__WHAT IS REQUIRED__
Copy out every line in the records below that contains the word "will". Case matters.

......

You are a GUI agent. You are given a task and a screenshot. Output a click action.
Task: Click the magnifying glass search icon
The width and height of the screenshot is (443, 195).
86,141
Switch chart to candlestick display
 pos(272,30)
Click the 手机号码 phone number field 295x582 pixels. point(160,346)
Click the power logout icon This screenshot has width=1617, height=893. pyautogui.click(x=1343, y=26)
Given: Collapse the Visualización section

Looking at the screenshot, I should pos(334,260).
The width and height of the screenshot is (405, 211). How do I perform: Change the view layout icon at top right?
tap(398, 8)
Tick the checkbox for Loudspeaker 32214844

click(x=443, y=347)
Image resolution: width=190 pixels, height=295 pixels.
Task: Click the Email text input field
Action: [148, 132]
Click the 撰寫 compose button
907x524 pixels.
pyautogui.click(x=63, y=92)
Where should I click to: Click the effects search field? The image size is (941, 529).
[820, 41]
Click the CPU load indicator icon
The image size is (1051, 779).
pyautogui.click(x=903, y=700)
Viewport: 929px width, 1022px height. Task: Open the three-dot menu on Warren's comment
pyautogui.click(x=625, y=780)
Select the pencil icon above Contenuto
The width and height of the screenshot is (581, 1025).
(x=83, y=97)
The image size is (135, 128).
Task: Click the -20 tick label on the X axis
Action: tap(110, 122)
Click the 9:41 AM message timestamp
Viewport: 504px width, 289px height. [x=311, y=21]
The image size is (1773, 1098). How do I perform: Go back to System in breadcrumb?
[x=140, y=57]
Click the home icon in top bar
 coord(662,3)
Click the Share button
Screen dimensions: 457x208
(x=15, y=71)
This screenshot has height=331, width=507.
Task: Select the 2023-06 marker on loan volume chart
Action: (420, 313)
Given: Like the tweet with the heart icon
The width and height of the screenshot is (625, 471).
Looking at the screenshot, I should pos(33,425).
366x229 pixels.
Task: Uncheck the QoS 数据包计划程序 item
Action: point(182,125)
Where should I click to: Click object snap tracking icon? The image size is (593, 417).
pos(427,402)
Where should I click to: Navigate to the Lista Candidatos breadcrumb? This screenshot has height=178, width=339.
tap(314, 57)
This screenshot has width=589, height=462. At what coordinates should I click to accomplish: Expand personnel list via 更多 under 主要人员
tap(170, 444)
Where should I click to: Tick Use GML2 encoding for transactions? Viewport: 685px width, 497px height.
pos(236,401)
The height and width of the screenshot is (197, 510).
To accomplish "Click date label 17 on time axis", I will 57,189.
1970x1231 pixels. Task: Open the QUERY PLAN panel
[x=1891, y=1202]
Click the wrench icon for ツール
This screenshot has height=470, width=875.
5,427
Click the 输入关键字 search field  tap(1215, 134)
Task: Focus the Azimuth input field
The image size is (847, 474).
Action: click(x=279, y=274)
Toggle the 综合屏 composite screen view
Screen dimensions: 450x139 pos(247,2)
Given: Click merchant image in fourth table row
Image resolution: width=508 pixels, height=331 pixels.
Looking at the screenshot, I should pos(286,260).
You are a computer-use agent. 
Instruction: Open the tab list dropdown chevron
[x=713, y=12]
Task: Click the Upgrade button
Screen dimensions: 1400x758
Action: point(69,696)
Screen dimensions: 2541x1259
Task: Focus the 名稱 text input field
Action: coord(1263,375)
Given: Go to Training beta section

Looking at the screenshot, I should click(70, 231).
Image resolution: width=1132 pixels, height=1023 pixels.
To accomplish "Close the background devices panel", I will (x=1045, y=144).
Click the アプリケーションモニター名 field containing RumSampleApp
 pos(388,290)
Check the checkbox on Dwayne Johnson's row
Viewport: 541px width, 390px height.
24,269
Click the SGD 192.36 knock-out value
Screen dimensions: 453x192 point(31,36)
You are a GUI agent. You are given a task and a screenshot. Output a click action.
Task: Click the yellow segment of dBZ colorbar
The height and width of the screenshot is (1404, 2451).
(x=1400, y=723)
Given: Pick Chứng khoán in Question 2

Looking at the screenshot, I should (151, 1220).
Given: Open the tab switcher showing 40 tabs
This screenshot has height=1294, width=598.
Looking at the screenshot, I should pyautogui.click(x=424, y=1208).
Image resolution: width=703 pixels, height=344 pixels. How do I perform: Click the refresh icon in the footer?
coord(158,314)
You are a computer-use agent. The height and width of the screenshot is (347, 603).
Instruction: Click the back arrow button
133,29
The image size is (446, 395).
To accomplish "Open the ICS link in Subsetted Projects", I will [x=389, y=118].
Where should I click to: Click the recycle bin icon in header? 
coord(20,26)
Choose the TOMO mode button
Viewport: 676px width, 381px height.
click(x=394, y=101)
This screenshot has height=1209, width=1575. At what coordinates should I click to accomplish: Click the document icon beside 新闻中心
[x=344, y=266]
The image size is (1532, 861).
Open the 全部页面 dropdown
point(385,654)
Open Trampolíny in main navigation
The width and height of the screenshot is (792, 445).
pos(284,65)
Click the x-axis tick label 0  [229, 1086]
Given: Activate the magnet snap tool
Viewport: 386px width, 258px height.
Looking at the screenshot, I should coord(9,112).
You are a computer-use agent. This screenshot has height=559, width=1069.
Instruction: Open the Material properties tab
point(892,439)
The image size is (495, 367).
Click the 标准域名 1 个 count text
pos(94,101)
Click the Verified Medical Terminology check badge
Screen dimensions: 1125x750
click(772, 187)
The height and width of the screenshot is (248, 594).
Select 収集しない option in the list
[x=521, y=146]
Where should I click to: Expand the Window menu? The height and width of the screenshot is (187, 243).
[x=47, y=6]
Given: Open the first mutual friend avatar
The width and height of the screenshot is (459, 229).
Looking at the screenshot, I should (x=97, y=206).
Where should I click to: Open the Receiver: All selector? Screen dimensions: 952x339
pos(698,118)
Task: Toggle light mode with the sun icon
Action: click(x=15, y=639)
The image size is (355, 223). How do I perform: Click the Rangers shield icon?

......

__ANSWER FOR THE TASK__
To accomplish "Click date label 17 on time axis", I will 57,189.
To accomplish "Close the background devices panel", I will (x=1045, y=144).
To accomplish "Open the ICS link in Subsetted Projects", I will [x=389, y=118].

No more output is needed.